Volvo’s plethora of assisted driving and safety systems must be commended and mentioned. There are quite a few of them at work on the car but the ones that require your attention are the Pilot Assist function, Lane Keeping function and Adaptive Cruise Control features. They work well enough continuing this theme of easy and relaxed driving, but once again we have to label these as a work in progress. In Mzansi, where the roads are not so predictable with taxis, cyclists, pedestrians and other motorists not necessarily all obeying the rules, the systems can get quite unpredictable. Add in street vendors and it gets even more interesting. The systems require an initial understanding of how they work, what they do and don't do well etc, but suffice to say that the more urban and chaotic it gets, the more the systems become erratic. Embark on a relaxing cruise to Durban on the freeway, however, and you’ll be treated to a fantastic bevy of driver assistance systems that serve you very well indeed.
At a starting price of just under R1-Million for the flagship Inscription model the Volvo S90 plays in a tough space. There are cheaper derivatives and packages available, but also remember that the options list can add at least R150 000 in bits and bobs to the price. We’d opt for the Premium Pack, a package of options that includes such niceties as the Apple CarPlay/Android Auto addition, things like 360-cameras which you need for a car of this size, as well as Keyless Entry, Premium Bowers & Wilkins Sound system and electric tailgate with foot motion sensor too. That’s a R75 500 option.
On the other side of the spectrum, you could find sportier competitors but the Volvo plays its own game and it plays very well indeed.

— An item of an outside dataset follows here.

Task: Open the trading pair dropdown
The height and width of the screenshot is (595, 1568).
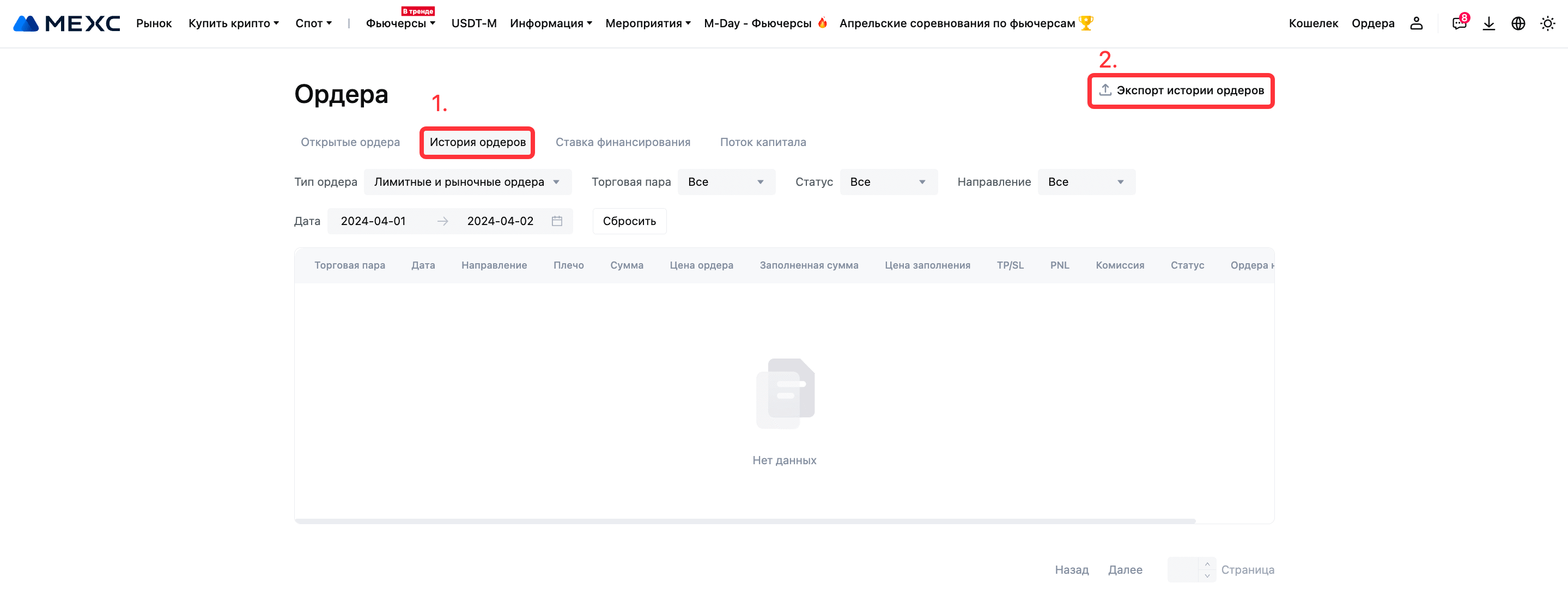Action: [x=726, y=182]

The Volvo S90 D5 Inscription is as unpretentious as they come. Its proud and classy but slips out of any arrogance and flattery. It’s a premium product no doubt and it rides with a cocooning comfort for easy, stress-free motoring. If anything, I worry about its design starting to age, especially as updated competitor rivals are introduced with more stand out features.
Of course, it’s a Volvo and so safety is big on the credentials list - not just engineered safety, but Volvo SA is also big on ensuring emergency assistance is there just when you need it. The Volvo on Call app suite of services is where this comes in, linked to your mobile devices and tracked to your car, the app is your link to not just your vehicle for smartphone access and pre-journey climate control settings, but also your link to emergency services in the event of a crash. I like this. A connected car to a connected world. We're getting there.